[WHAT IS NEEDED]: A faithful copy of every entry, with the pictures removed, is what is needed here.

---------- DATA ----------

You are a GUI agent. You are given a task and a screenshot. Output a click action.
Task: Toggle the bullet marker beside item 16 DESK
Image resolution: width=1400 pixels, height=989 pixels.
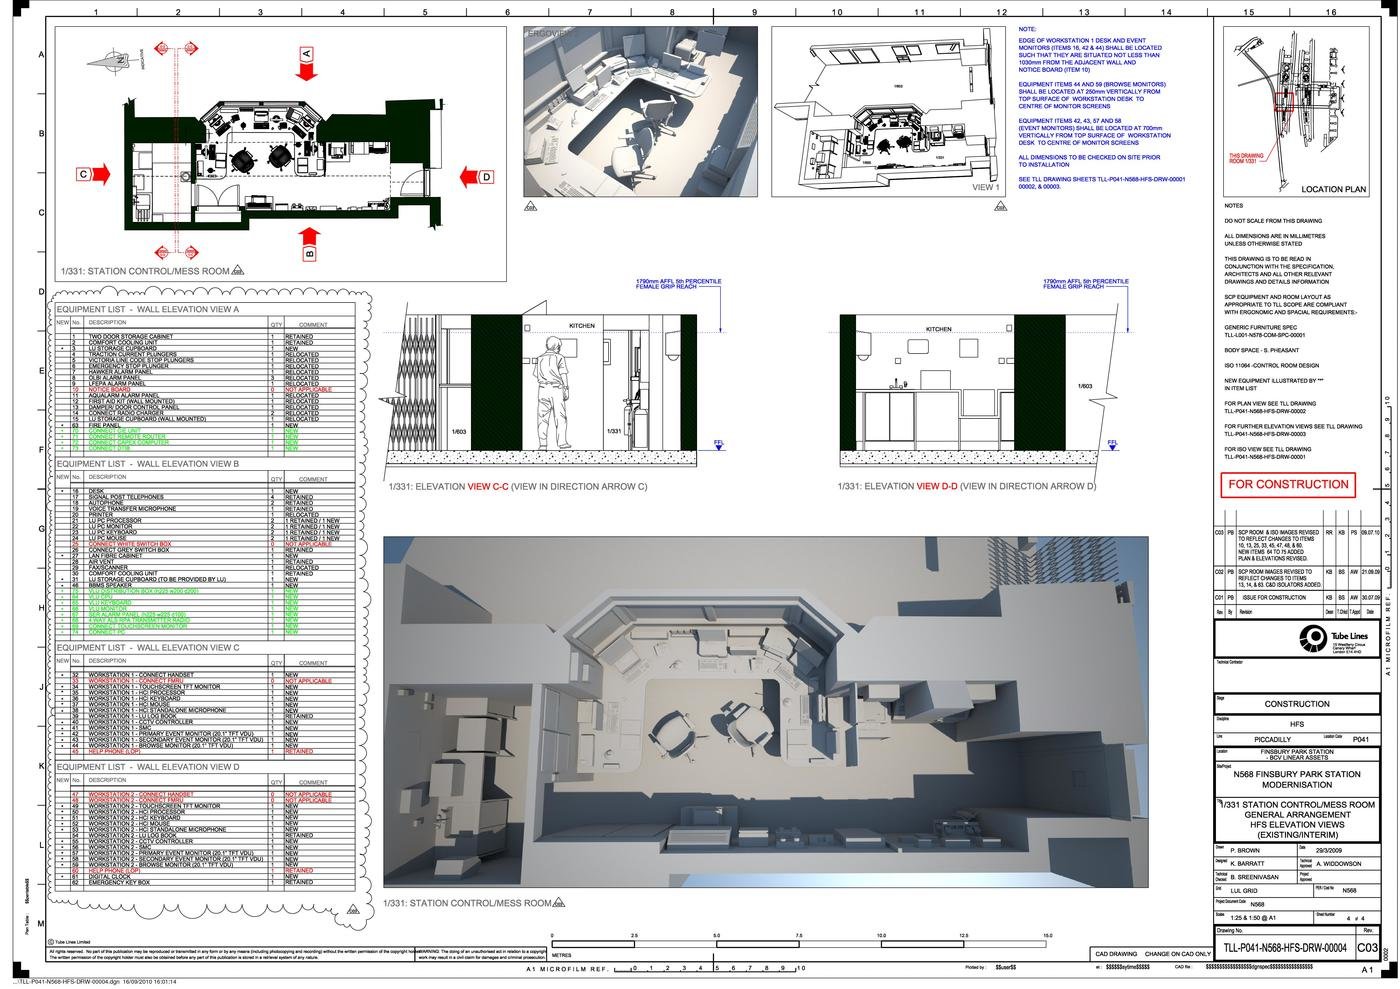(x=63, y=490)
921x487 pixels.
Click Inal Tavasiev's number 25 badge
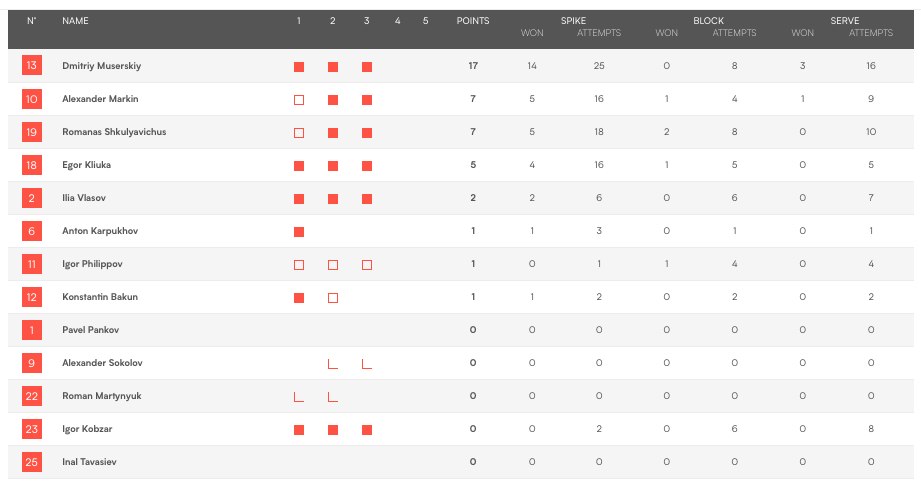[32, 462]
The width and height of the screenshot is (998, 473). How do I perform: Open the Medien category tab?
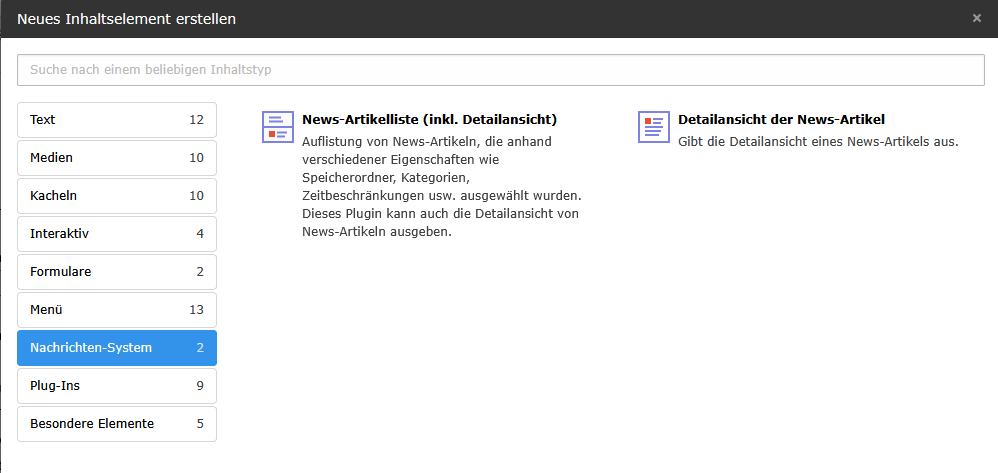(x=116, y=158)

----------

[TASK ANSWER]:
You are a GUI agent. You are given a task and a screenshot. Output a click action.
Task: Toggle the bullet marker beside item 16 DESK
Image resolution: width=1400 pixels, height=989 pixels.
(x=63, y=490)
921x487 pixels.
Click Inal Tavasiev's number 25 badge
[32, 462]
The width and height of the screenshot is (998, 473). How do I perform: Open the Medien category tab?
(x=116, y=158)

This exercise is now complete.